5. RUT241 (Client VPN Router) - V2.0 Lean Architecture (IPTables)
The RUT241 has a more modest CPU compared to the RUTX series. To preserve CPU cycles and keep the ping stable, we bypassed nftables bridge filtering and used the iptables raw table. This drops rogue DHCP requests at the earliest possible stage in the kernel. MTU fragmentation is fixed via mangle table MSS Clamping.
Bash
# V2.0 RUT241 FINAL - Starvation & Isolation (Lean version)
sleep 5
logger -t "ClientGuard" "Starting V2.0 RUT241 protection..."
# MTU fixes
ip link set dev jz mtu 1420 2>/dev/null
ip link set dev vxlan1 mtu 1370 2>/dev/null
ip link set dev br-lan mtu 1500 2>/dev/null
# RAW table setup (Fastest filtering level for lower-end CPUs)

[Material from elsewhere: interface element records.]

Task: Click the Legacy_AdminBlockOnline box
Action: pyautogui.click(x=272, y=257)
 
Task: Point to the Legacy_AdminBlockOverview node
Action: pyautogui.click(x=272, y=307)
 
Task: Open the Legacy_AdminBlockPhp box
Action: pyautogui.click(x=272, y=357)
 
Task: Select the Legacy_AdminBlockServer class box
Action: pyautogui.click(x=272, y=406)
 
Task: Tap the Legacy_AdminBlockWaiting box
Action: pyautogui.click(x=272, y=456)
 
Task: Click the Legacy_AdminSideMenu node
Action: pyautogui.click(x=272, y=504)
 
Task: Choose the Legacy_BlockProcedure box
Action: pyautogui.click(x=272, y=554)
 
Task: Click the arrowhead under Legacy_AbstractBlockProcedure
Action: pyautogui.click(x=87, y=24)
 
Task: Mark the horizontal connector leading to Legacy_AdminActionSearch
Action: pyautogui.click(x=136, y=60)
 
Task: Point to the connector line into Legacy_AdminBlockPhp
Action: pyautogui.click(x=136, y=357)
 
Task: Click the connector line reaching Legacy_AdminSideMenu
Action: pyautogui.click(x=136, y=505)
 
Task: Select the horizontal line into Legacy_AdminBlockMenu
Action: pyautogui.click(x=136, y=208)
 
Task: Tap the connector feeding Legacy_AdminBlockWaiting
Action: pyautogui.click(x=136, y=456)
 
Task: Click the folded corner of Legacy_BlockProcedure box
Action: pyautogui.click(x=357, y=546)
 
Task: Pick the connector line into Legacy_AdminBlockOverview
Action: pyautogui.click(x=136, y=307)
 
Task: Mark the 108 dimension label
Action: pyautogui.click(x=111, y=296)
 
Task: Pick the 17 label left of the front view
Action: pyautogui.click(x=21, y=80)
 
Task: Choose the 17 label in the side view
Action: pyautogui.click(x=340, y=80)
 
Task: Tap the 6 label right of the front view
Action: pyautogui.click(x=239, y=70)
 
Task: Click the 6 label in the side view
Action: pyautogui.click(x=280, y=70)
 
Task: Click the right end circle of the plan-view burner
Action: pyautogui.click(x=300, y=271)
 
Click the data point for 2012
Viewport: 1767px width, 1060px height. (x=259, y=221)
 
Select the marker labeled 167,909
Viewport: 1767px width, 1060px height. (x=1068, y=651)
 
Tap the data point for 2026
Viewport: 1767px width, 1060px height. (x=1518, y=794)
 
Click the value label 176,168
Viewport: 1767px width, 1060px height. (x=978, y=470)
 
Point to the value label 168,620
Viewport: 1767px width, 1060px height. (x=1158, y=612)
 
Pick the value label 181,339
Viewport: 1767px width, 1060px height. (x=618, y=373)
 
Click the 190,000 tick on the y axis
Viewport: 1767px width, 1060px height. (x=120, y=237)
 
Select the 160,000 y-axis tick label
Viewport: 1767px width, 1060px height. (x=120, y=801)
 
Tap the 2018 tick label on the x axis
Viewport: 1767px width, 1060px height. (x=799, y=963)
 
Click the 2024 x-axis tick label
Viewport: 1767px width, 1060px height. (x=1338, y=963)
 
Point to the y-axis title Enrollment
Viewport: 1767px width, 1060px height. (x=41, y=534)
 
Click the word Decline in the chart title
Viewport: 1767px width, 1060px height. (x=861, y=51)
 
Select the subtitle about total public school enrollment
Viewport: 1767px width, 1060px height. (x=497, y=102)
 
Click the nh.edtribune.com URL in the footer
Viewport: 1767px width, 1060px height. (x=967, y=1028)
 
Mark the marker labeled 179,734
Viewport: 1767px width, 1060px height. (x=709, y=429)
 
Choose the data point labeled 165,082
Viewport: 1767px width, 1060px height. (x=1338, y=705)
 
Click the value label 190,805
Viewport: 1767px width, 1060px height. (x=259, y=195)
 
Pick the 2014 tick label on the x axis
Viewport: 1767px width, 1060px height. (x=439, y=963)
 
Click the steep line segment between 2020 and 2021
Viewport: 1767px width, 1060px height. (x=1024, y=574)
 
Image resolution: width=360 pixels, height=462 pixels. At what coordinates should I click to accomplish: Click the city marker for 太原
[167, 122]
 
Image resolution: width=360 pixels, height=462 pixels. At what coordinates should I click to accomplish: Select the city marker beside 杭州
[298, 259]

iptables -t raw -F PREROUTING 2>/dev/null
# 1. DHCP STARVATION PROTECTION (Local LAN)
iptables -t raw -A PREROUTING -i br-lan -p udp --dport 67 -m limit --limit 5/sec --limit-burst 10 -j ACCEPT
iptables -t raw -A PREROUTING -i br-lan -p udp --dport 67 -j DROP
# 2. DHCP ISOLATION (Block foreign DHCP from VXLAN)
iptables -t raw -A PREROUTING -i vxlan+ -p udp --dport 67:68 -j DROP
# 3. PING FIX & FORWARDING
iptables -t mangle -I FORWARD -p tcp --tcp-flags SYN,RST SYN -j TCPMSS --set-mss 1330
iptables -I FORWARD -p udp --dport 23456 -j ACCEPT
iptables -I FORWARD -d 234.55.55.55 -j ACCEPT
iptables -I FORWARD -d 234.55.55.56 -j ACCEPT
# Noise Filtering
iptables -A FORWARD -o vxlan+ -p udp --dport 137:139 -j DROP
iptables -A FORWARD -o vxlan+ -p tcp --dport 139 -j DROP
iptables -A FORWARD -o vxlan+ -p tcp --dport 445 -j DROP
logger -t "ClientGuard" "RUT241 V2.0 rules active."